= Zabelle Panosian =

Armenian-American soprano

Zabelle Panosian (June 7, 1891 – January 26, 1986) was an Armenian-American soprano.

She was born Takouhi Der Mesrobian in an Armenian-speaking town, Bardizag (now Bahçecik, Turkey). She emigrated to the United States in the spring of 1907 and was married to the photo-engraver Aram Sarkis Panosian, in Brookline, Massachusetts, with whom she had a daughter in 1908, the dancer Adrina Otero (later Adriana Joyce).

In March 1917 and June 1918, she recorded ten songs in Armenian and one song in French for Columbia Records' Woolworth Building studio in New York. She is best known for her rendition of Groung (Crane), a folk song that was at least three hundred years old at the time that she recorded it and sold well to Armenians through the 1920s until 1931 when Columbia deleted its Armenian-language catalog.

A contemporary of Armenian-American singers Torcom Bezazian and Amenag Chah-Mouradian, with the latter of whom she frequently performed, Panosian was a prolific fundraiser for Armenian causes from 1915 through 1919. She travelled to Europe and Egypt from 1920 to 1923. While living in Paris, she met Komitas and published an account of their meeting.

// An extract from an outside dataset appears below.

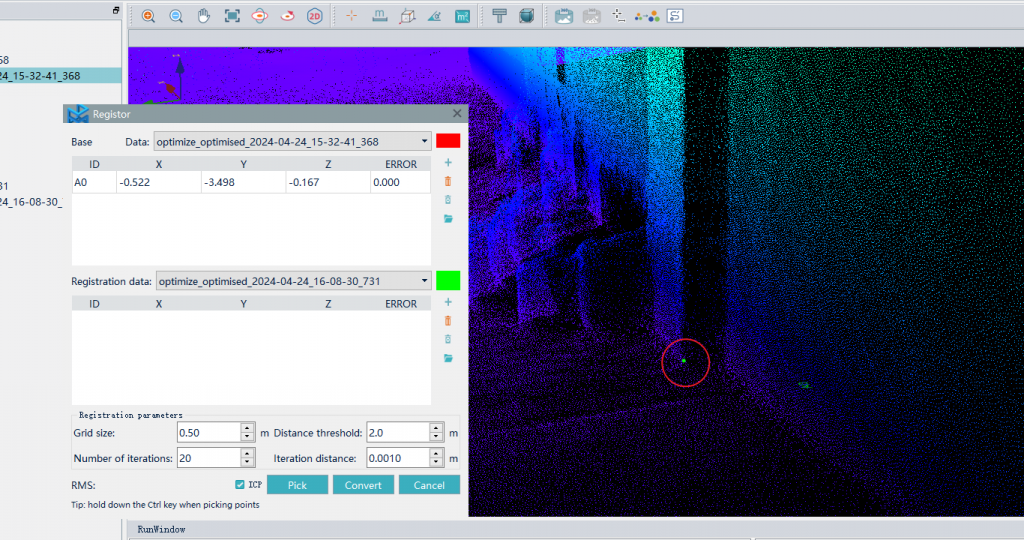Increase Grid size with stepper arrow
Viewport: 1024px width, 540px height.
coord(247,428)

From 1923 onward, she lived in New York City. She continued to perform regularly through the 1930s including a concert tour of California, and less often through the 1940s and 50s including appearances in Brazil and Uruguay with her daughter as well as Armenian literary events in New York. In 1982, she donated $756,939 to the Armenian General Benevolent Union.